Stored records:
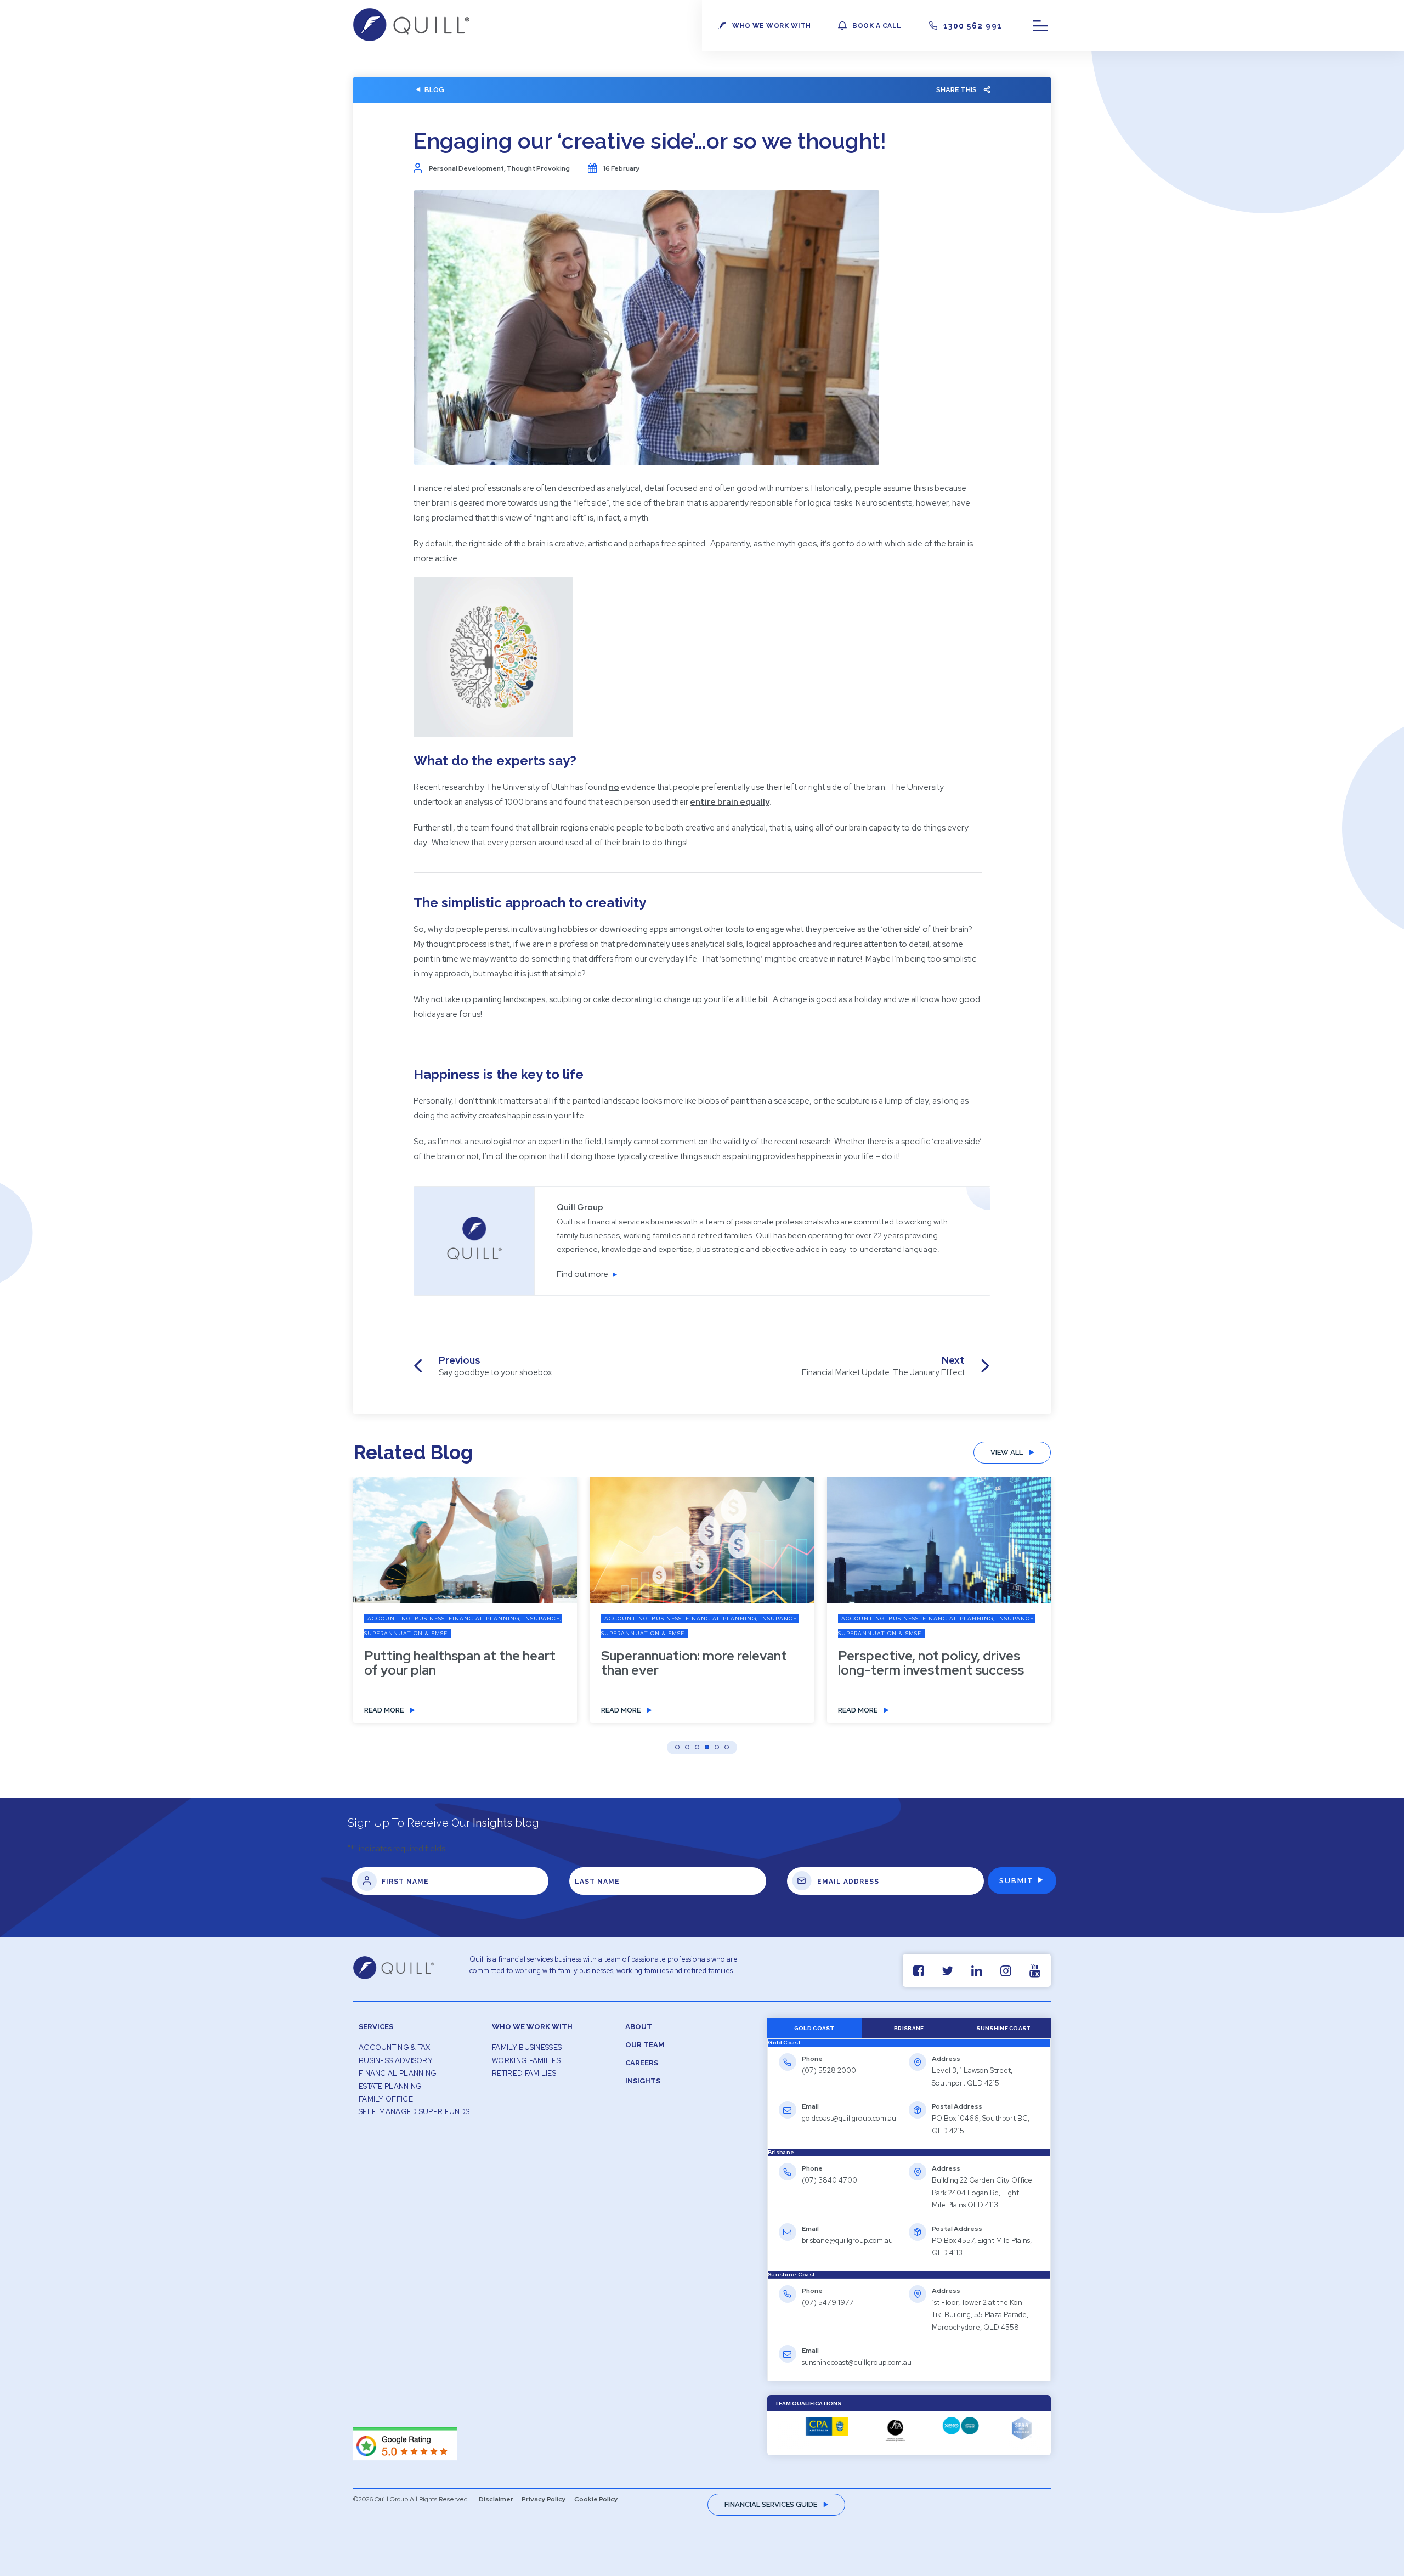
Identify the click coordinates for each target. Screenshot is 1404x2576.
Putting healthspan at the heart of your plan (460, 1663)
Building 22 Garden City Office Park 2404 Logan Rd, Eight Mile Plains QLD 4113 (982, 2193)
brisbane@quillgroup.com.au (847, 2240)
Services (376, 2027)
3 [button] (697, 1747)
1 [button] (677, 1747)
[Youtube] (1034, 1970)
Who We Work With (532, 2027)
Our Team (644, 2045)
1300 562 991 (973, 25)
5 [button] (717, 1747)
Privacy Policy (544, 2499)
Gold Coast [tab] (814, 2028)
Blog (434, 90)
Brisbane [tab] (909, 2028)
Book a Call (876, 26)
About (638, 2027)
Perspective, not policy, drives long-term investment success (931, 1663)
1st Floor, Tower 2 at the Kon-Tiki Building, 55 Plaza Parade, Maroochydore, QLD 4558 (980, 2315)
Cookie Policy (596, 2499)
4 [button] (707, 1747)
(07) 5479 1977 (828, 2302)
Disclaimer (496, 2499)
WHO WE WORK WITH (771, 26)
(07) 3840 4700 (829, 2180)
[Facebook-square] (918, 1970)
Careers (641, 2063)
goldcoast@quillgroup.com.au (849, 2118)
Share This (956, 90)
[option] (465, 1608)
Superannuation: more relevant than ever (694, 1663)
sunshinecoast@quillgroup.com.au (857, 2362)
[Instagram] (1005, 1970)
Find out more (582, 1274)
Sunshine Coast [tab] (1003, 2028)
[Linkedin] (976, 1970)
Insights (642, 2081)
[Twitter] (947, 1970)
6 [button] (726, 1747)
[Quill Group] (411, 38)
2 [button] (687, 1747)
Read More (384, 1710)
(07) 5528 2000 (829, 2070)
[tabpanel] (909, 2098)
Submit (1016, 1881)
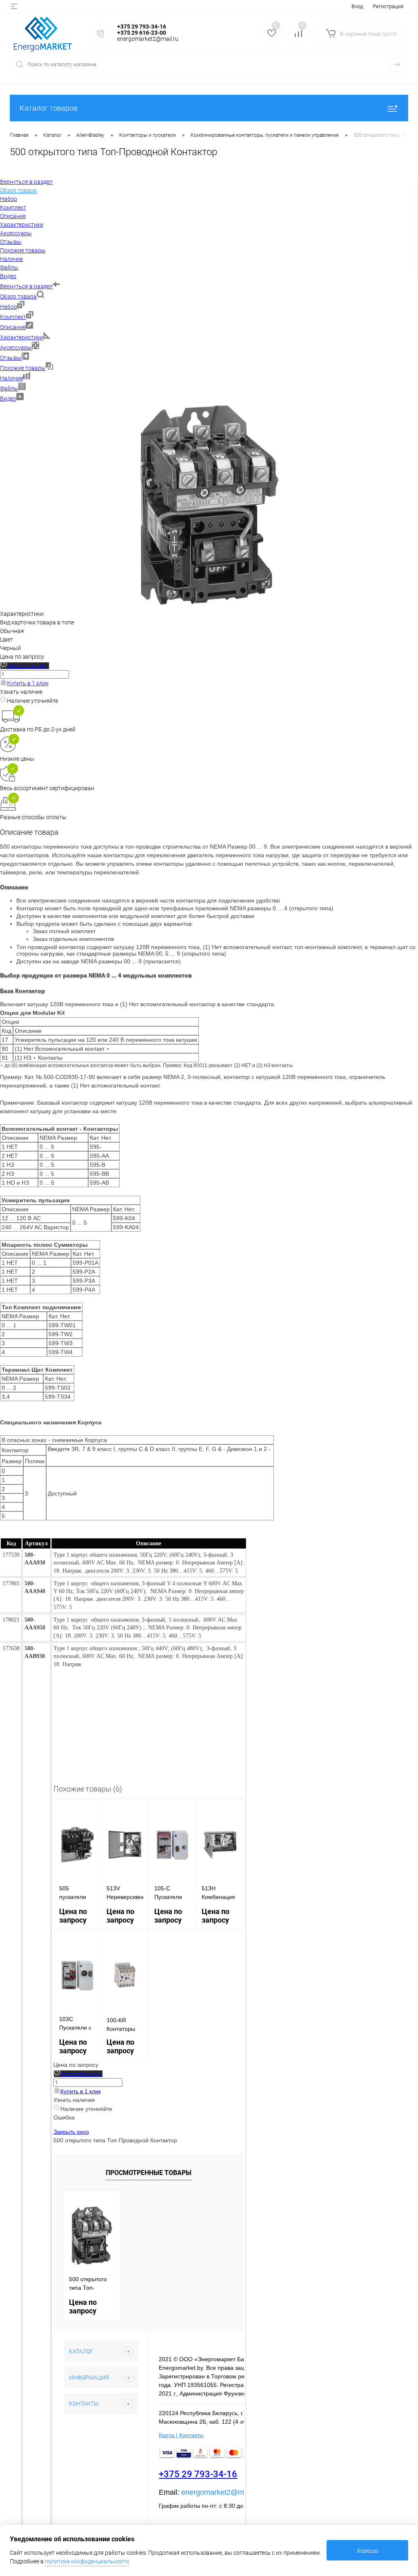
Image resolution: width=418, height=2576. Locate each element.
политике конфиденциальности (87, 2561)
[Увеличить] (209, 605)
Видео (8, 398)
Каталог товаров (49, 108)
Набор (8, 306)
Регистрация (388, 6)
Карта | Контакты (181, 2435)
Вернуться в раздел (26, 286)
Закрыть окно (71, 2131)
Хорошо (367, 2550)
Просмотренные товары (148, 2173)
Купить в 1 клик (28, 683)
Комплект (13, 317)
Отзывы (11, 357)
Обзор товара (18, 296)
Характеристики (21, 337)
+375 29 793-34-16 (198, 2474)
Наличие (11, 378)
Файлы (9, 388)
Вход (357, 6)
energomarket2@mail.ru (220, 2492)
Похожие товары (23, 368)
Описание (13, 327)
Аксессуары (16, 347)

**WHAT YOU NEED TO DO**
Restate every record above word for word, without images.

**RESULT OF THE TASK**
Identify the click coordinates for each target. Screenshot is 1404x2576.
Putting healthspan at the heart of your plan (460, 1663)
Building 22 Garden City Office Park 2404 Logan Rd, Eight Mile Plains QLD 4113 (982, 2193)
brisbane@quillgroup.com.au (847, 2240)
Services (376, 2027)
3 [button] (697, 1747)
1 [button] (677, 1747)
[Youtube] (1034, 1970)
Who We Work With (532, 2027)
Our Team (644, 2045)
1300 562 991 (973, 25)
5 [button] (717, 1747)
Privacy Policy (544, 2499)
Gold Coast [tab] (814, 2028)
Blog (434, 90)
Brisbane [tab] (909, 2028)
Book a Call (876, 26)
About (638, 2027)
Perspective, not policy, drives long-term investment success (931, 1663)
1st Floor, Tower 2 at the Kon-Tiki Building, 55 Plaza Parade, Maroochydore, QLD 4558 (980, 2315)
Cookie Policy (596, 2499)
4 [button] (707, 1747)
(07) 5479 1977 (828, 2302)
Disclaimer (496, 2499)
WHO WE WORK WITH (771, 26)
(07) 3840 4700 (829, 2180)
[Facebook-square] (918, 1970)
Careers (641, 2063)
goldcoast@quillgroup.com.au (849, 2118)
Share This (956, 90)
[option] (465, 1608)
Superannuation: more relevant than ever (694, 1663)
sunshinecoast@quillgroup.com.au (857, 2362)
[Instagram] (1005, 1970)
Find out more (582, 1274)
Sunshine Coast [tab] (1003, 2028)
[Linkedin] (976, 1970)
Insights (642, 2081)
[Twitter] (947, 1970)
6 [button] (726, 1747)
[Quill Group] (411, 38)
2 [button] (687, 1747)
Read More (384, 1710)
(07) 5528 2000 (829, 2070)
[tabpanel] (909, 2098)
Submit (1016, 1881)
Image resolution: width=418, height=2576. Locate each element.
политике конфиденциальности (87, 2561)
[Увеличить] (209, 605)
Видео (8, 398)
Каталог товаров (49, 108)
Набор (8, 306)
Регистрация (388, 6)
Карта | Контакты (181, 2435)
Вернуться в раздел (26, 286)
Закрыть окно (71, 2131)
Хорошо (367, 2550)
Просмотренные товары (148, 2173)
Купить в 1 клик (28, 683)
Комплект (13, 317)
Отзывы (11, 357)
Обзор товара (18, 296)
Характеристики (21, 337)
+375 29 793-34-16 (198, 2474)
Наличие (11, 378)
Файлы (9, 388)
Вход (357, 6)
energomarket2@mail.ru (220, 2492)
Похожие товары (23, 368)
Описание (13, 327)
Аксессуары (16, 347)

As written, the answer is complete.